A consciência sobre o contexto histórico também estava presente desde o início. Criados sob a ditadura, os integrantes enxergavam as composições como registros de uma época marcada pela repressão, pela censura e pelas expectativas em torno da redemocratização.


“Éramos fruto daquele tempo. Nascemos e crescemos com a ditadura, e isso se reflete tanto nas nossas composições quanto na nossa postura”, destaca Mueller.


Brasília como matéria-prima


A capital federal não foi apenas o local de nascimento da Plebe Rude, mas um elemento decisivo para a construção de sua identidade. Philippe Seabra acredita que a banda teria seguido um caminho diferente caso tivesse surgido em outra cidade.


Brasília reunia características particulares: a proximidade com o centro do poder, a atmosfera política e o contato com referências musicais estrangeiras por meio dos malotes diplomáticos. Esses fatores permitiram que os jovens músicos acompanhassem movimentos culturais que aconteciam fora do país, especialmente o punk britânico.


Embora inspirada por artistas que reagiam ao conservadorismo e às políticas da então primeira-ministra britânica Margaret Thatcher, a Plebe encontrou no próprio Brasil uma fonte de indignação. A experiência de viver em uma cidade planejada para abrigar o poder político oferecia uma perspectiva diferente sobre o país.


“As músicas não vêm de um vácuo”, observa Seabra. Para ele, o disco traduziu o sentimento de uma parcela da juventude brasiliense que acompanhava de perto as contradições do período.


Shows sob o medo da repressão


Mesmo durante a abertura política, a censura ainda fazia parte da realidade dos artistas. Antes de algumas apresentações, a Plebe Rude precisava encaminhar as letras das músicas para análise e autorização.


O temor de uma intervenção policial também acompanhava os músicos nos palcos. Seabra recorda que organizava sua pedaleira de maneira que pudesse recolhê-la rapidamente caso fosse necessário deixar o local às pressas.


O vocalista reconhece que, em retrospecto, parte daquele medo poderia parecer exagerada. No entanto, ressalta que a repressão também atuava de maneira psicológica, criando uma sensação permanente de vigilância e insegurança.


Integrante da Plebe desde 2011, o baterista Marcelo Capucci acompanhou de perto o surgimento do movimento como espectador. Ele lembra que o lançamento de O concreto já rachou, assim como o primeiro álbum da Legião Urbana, foi recebido com alegria e orgulho por quem assistia ao crescimento das bandas de Brasília.


Separação, retorno e novas inquietações


A trajetória da Plebe Rude sofreu uma interrupção em 1994, quando Philippe Seabra se mudou para Nova York, nos Estados Unidos. O que parecia ser o encerramento definitivo da banda acabou se tornando um hiato de seis anos.


Ao retornar ao Brasil, Seabra encontrou uma indústria musical e uma geração com outros interesses. Inicialmente, imaginou que a redução de temas políticos nas canções poderia indicar mudanças positivas no país. Com o tempo, concluiu que os problemas continuavam presentes — o que havia mudado era a maneira como parte do mercado musical lidava com eles.

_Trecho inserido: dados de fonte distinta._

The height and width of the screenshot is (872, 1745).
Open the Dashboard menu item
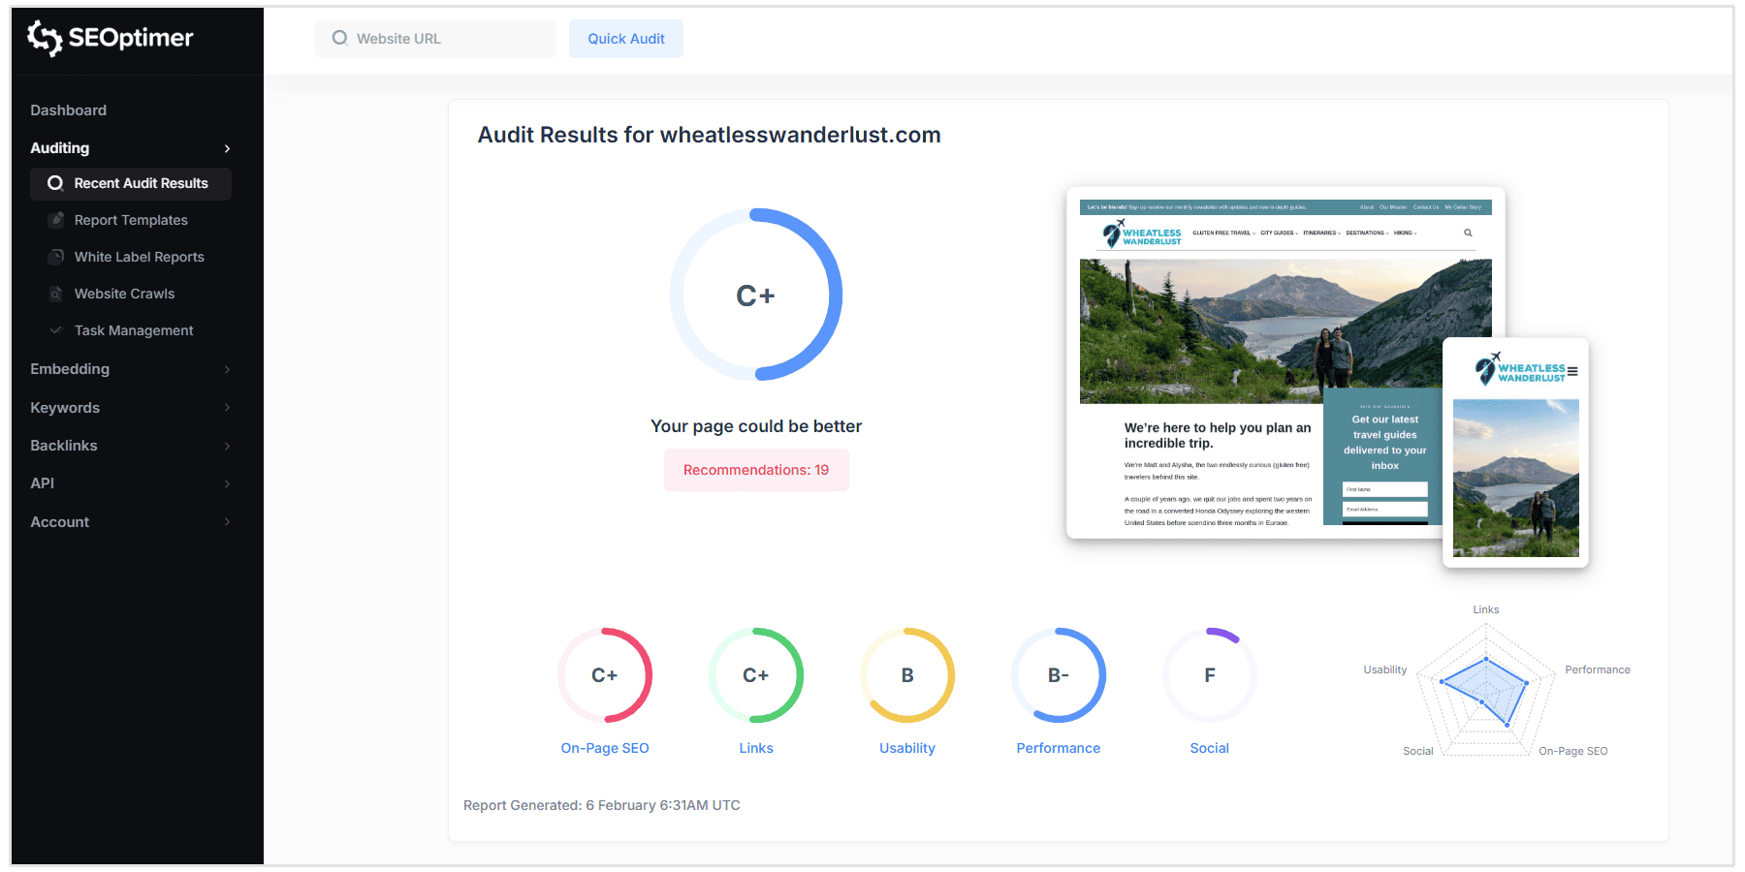click(68, 110)
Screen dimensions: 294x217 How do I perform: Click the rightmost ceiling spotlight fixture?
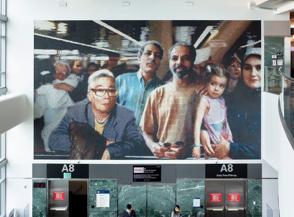point(252,5)
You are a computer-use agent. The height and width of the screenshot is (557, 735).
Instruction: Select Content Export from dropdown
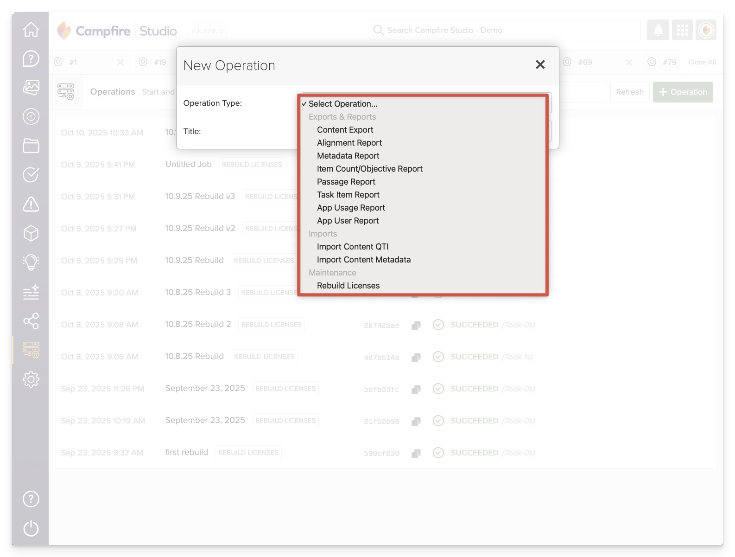point(345,130)
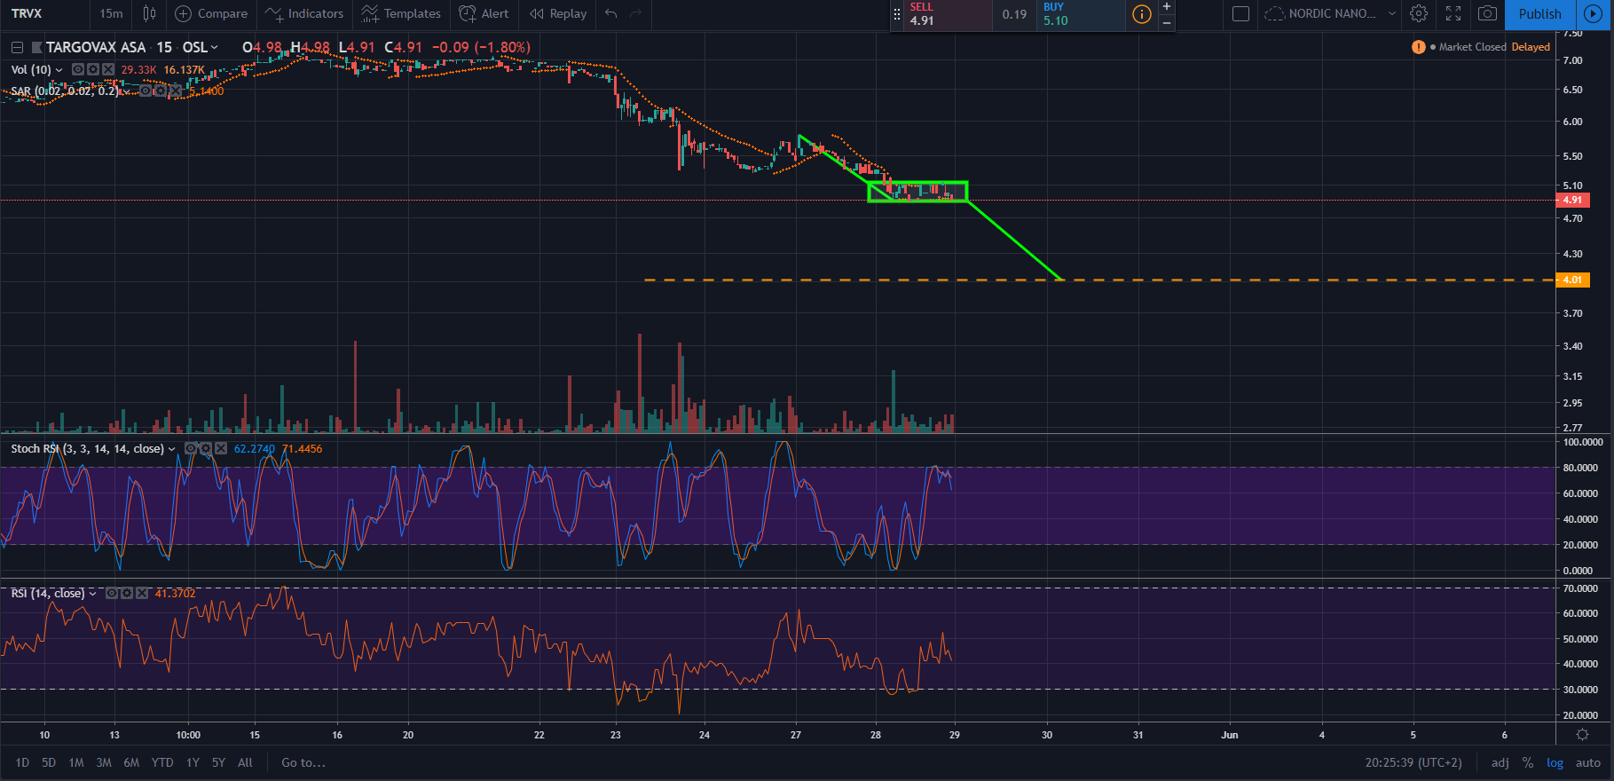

O vocalista afirma sentir falta de letras mais profundas entre os artistas de maior alcance. Em 2020, a Plebe Rude regravou “P da vida”, lançada originalmente pelo grupo Dominó, como forma de provocar uma reflexão sobre a ausência de temas mais contundentes na produção contemporânea.


Um cenário musical transformado


Para Seabra, a relação entre artistas e público mudou radicalmente. Hoje, os shows competem com inúmeras opções de entretenimento disponíveis dentro de casa, como videogames, plataformas de streaming e vídeos de apresentações de músicos de todo o mundo.

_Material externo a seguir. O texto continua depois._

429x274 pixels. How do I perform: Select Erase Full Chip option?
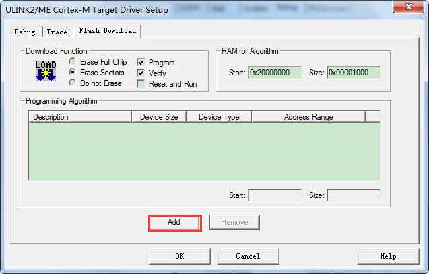tap(73, 61)
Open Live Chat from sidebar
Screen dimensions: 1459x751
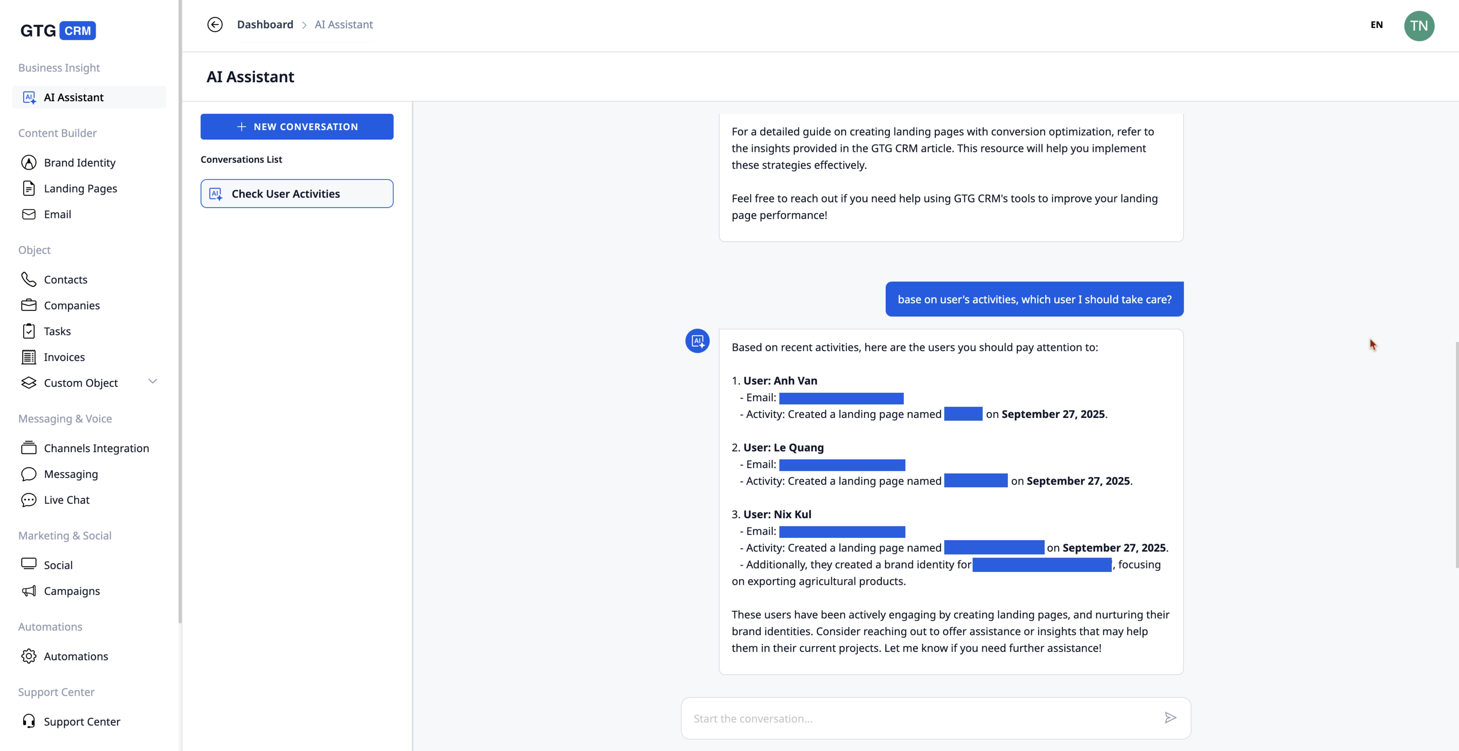[x=66, y=500]

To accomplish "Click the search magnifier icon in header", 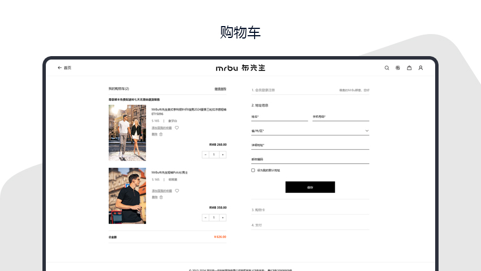I will (x=387, y=68).
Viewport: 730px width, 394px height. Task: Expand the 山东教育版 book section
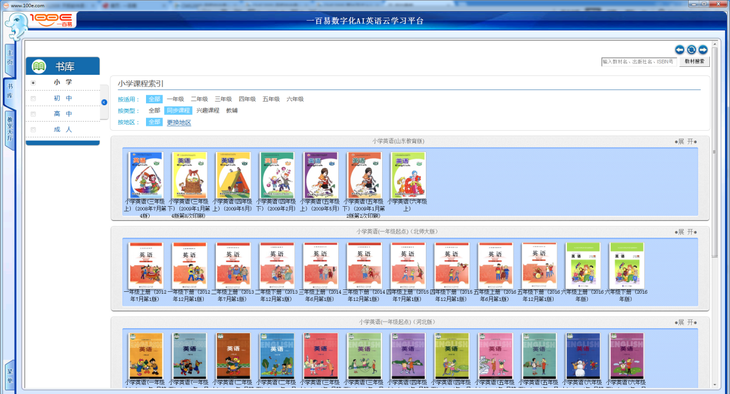coord(686,141)
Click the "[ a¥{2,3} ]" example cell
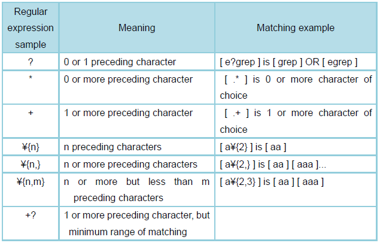 pyautogui.click(x=271, y=181)
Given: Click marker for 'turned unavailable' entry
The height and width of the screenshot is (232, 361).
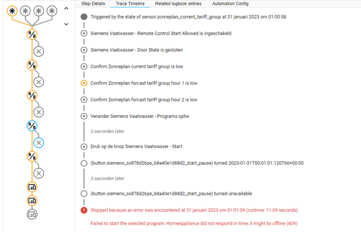Looking at the screenshot, I should 83,194.
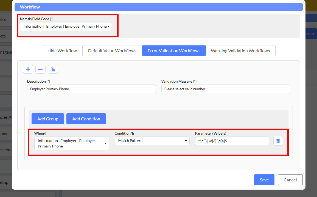This screenshot has height=197, width=317.
Task: Open the Condition/Is Match Pattern dropdown
Action: click(x=152, y=141)
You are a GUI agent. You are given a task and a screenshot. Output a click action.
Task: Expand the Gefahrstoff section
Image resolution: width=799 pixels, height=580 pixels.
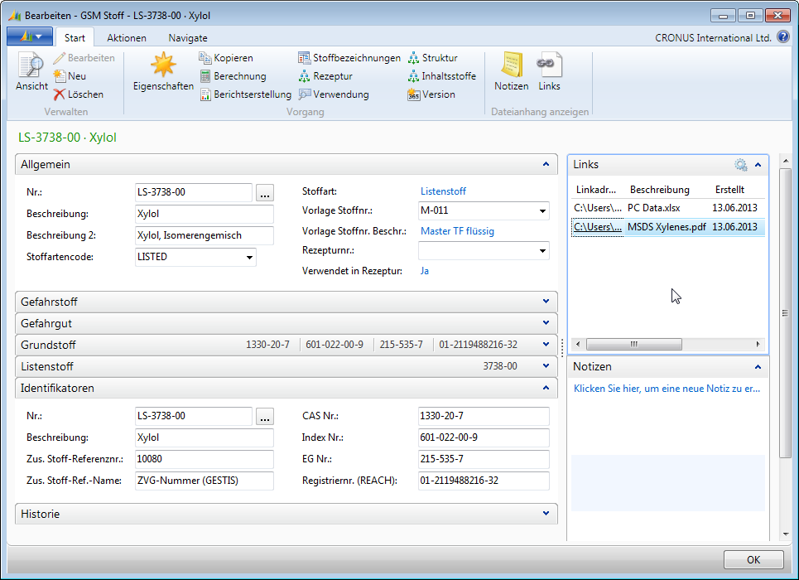click(546, 302)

Nesse ambiente, o rock perdeu parte do protagonismo que manteve em outras décadas. Ainda assim, o cantor considera que conteúdos socialmente relevantes não podem ser impostos artificialmente. Para ele, a força de uma obra depende da autenticidade de quem a produz.


É justamente essa espontaneidade que ajuda a explicar a permanência de O concreto já rachou. Nascido da experiência de jovens músicos cercados por censura, tensão política e desejo de mudança, o disco segue dialogando com diferentes gerações.

 
Quarenta anos depois, suas rachaduras continuam abertas, não apenas como memória do rock nacional, mas como testemunho de um país cujas contradições ainda encontram eco nas canções da Plebe Rude.